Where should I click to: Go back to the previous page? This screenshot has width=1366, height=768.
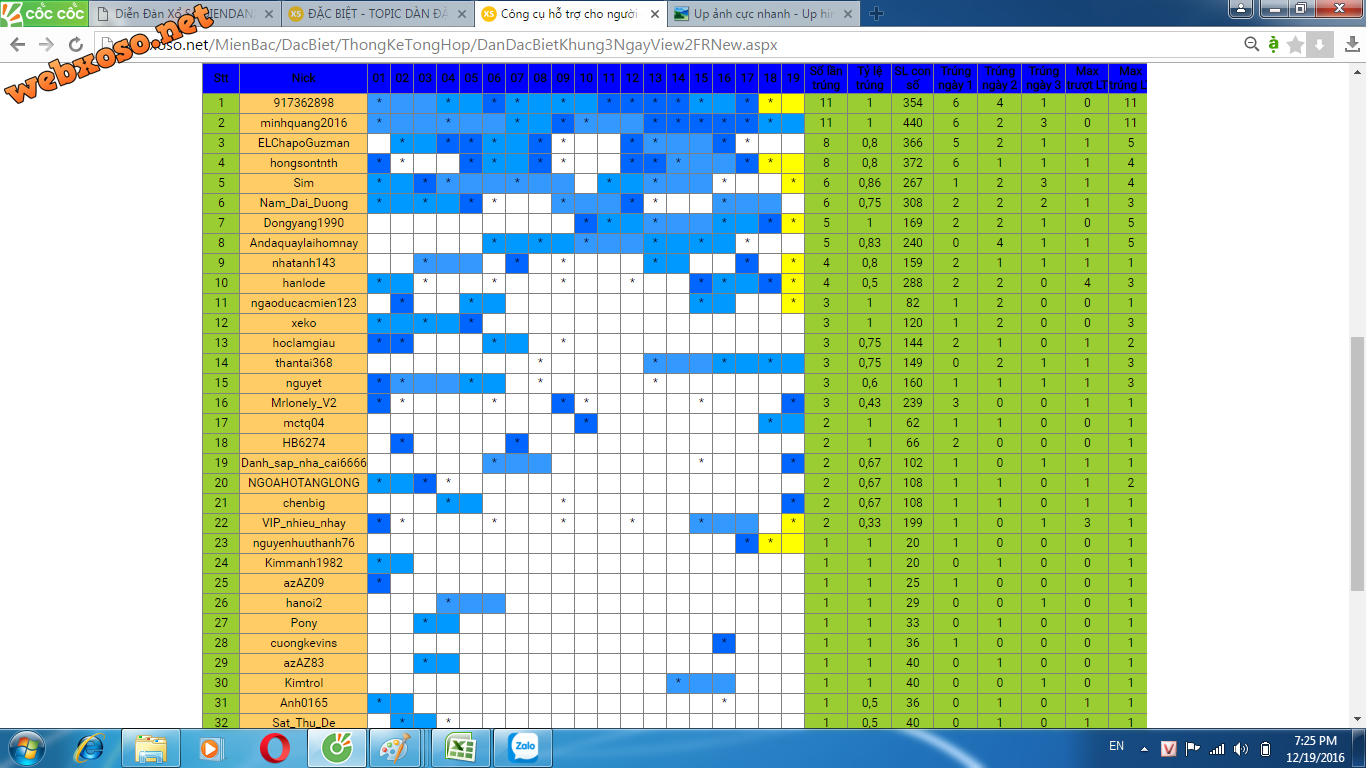(x=18, y=45)
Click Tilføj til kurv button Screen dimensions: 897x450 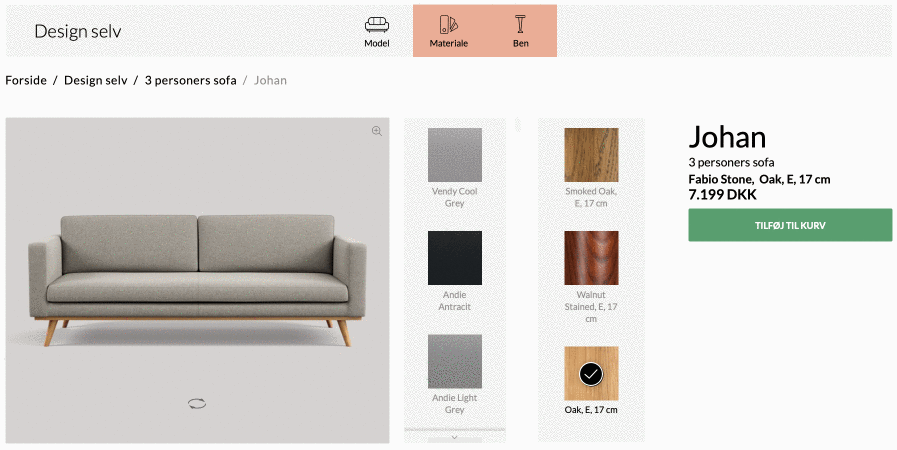pyautogui.click(x=790, y=225)
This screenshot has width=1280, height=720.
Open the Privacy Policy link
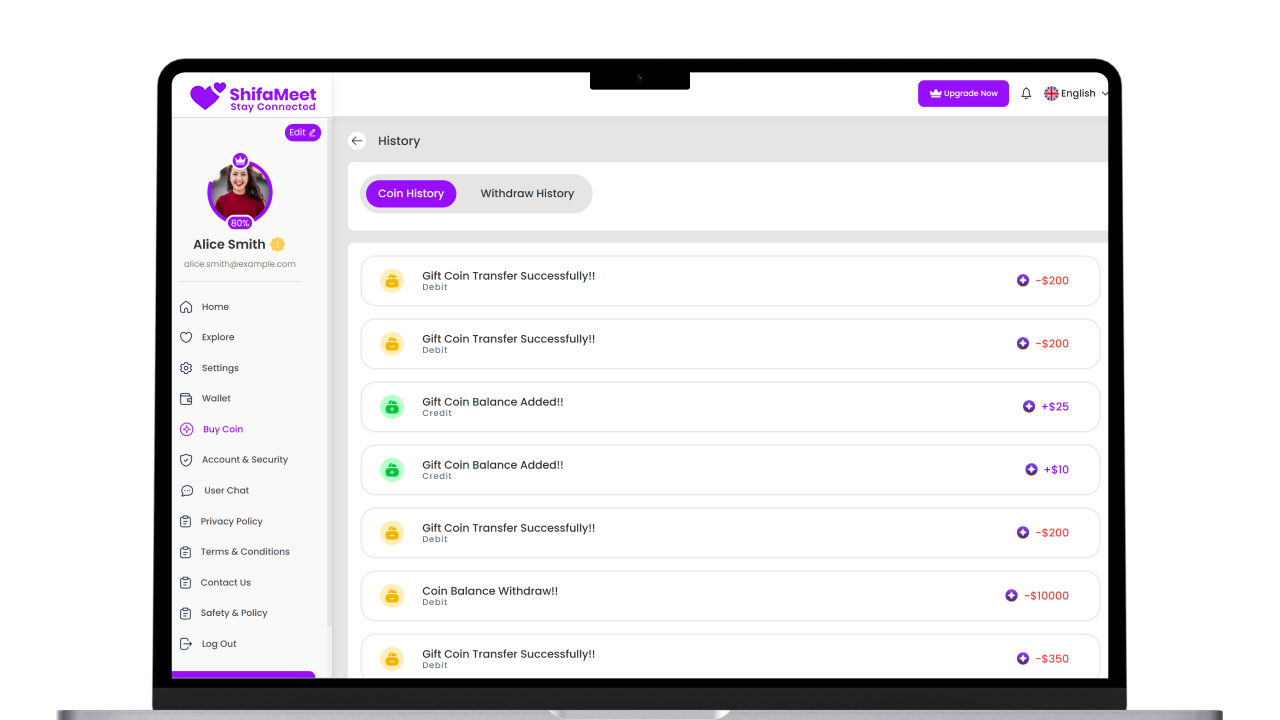tap(231, 522)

----

* [Your objective]:
Could you rewrite the material from the line containing "This screenshot has width=1280, height=720." through its final line as a JSON list of strings, one string per line, leaving out blank lines and the pictures?

* [Task result]:
[
  "This screenshot has width=1280, height=720.",
  "Open the Privacy Policy link",
  "tap(231, 522)"
]